— Start of Records shown —

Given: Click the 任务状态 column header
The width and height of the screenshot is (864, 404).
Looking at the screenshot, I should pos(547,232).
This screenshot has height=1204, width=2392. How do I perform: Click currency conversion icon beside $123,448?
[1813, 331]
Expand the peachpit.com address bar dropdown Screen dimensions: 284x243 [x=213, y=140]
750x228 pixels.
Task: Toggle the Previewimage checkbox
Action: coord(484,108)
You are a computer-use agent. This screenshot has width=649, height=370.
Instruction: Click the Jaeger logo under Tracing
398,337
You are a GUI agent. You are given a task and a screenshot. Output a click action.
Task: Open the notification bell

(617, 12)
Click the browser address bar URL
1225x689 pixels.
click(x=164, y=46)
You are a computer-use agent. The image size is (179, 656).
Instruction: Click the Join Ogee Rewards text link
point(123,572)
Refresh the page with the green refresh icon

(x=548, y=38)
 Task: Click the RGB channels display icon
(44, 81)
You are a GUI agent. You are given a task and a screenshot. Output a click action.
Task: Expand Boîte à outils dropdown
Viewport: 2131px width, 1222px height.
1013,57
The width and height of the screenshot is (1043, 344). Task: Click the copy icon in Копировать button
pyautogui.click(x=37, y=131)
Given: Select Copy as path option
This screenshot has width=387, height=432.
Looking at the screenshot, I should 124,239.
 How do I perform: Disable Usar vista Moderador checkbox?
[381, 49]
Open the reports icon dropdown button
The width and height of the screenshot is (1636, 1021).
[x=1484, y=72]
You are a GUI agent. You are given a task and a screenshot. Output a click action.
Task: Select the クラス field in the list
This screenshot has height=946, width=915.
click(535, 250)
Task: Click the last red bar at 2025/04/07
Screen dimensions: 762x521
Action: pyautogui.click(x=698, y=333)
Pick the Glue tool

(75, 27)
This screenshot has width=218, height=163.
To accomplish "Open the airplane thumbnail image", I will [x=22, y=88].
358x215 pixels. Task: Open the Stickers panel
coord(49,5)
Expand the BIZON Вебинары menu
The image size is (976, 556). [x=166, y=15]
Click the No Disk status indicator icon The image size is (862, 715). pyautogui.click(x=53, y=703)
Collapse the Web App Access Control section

— End of Records shown —

Instructions for the task
Rewrite all the rows above as a JSON array of strings, with one string per line and blank lines left out.

Final result
[
  "Given: Click the 任务状态 column header",
  "The width and height of the screenshot is (864, 404).",
  "Looking at the screenshot, I should pos(547,232).",
  "This screenshot has height=1204, width=2392. How do I perform: Click currency conversion icon beside $123,448?",
  "[1813, 331]",
  "Expand the peachpit.com address bar dropdown Screen dimensions: 284x243 [x=213, y=140]",
  "750x228 pixels.",
  "Task: Toggle the Previewimage checkbox",
  "Action: coord(484,108)",
  "You are a computer-use agent. This screenshot has width=649, height=370.",
  "Instruction: Click the Jaeger logo under Tracing",
  "398,337",
  "You are a GUI agent. You are given a task and a screenshot. Output a click action.",
  "Task: Open the notification bell",
  "(617, 12)",
  "Click the browser address bar URL",
  "1225x689 pixels.",
  "click(x=164, y=46)",
  "You are a computer-use agent. The image size is (179, 656).",
  "Instruction: Click the Join Ogee Rewards text link",
  "point(123,572)",
  "Refresh the page with the green refresh icon",
  "(x=548, y=38)",
  " Task: Click the RGB channels display icon",
  "(44, 81)",
  "You are a GUI agent. You are given a task and a screenshot. Output a click action.",
  "Task: Expand Boîte à outils dropdown",
  "Viewport: 2131px width, 1222px height.",
  "1013,57",
  "The width and height of the screenshot is (1043, 344). Task: Click the copy icon in Копировать button",
  "pyautogui.click(x=37, y=131)",
  "Given: Select Copy as path option",
  "This screenshot has width=387, height=432.",
  "Looking at the screenshot, I should 124,239.",
  " How do I perform: Disable Usar vista Moderador checkbox?",
  "[381, 49]",
  "Open the reports icon dropdown button",
  "The width and height of the screenshot is (1636, 1021).",
  "[x=1484, y=72]",
  "You are a GUI agent. You are given a task and a screenshot. Output a click action.",
  "Task: Select the クラス field in the list",
  "This screenshot has height=946, width=915.",
  "click(535, 250)",
  "Task: Click the last red bar at 2025/04/07",
  "Screen dimensions: 762x521",
  "Action: pyautogui.click(x=698, y=333)",
  "Pick the Glue tool",
  "(75, 27)",
  "This screenshot has width=218, height=163.",
  "To accomplish \"Open the airplane thumbnail image\", I will [x=22, y=88].",
  "358x215 pixels. Task: Open the Stickers panel",
  "coord(49,5)",
  "Expand the BIZON Вебинары menu",
  "The image size is (976, 556). [x=166, y=15]",
  "Click the No Disk status indicator icon The image size is (862, 715). pyautogui.click(x=53, y=703)",
  "Collapse the Web App Access Control section"
]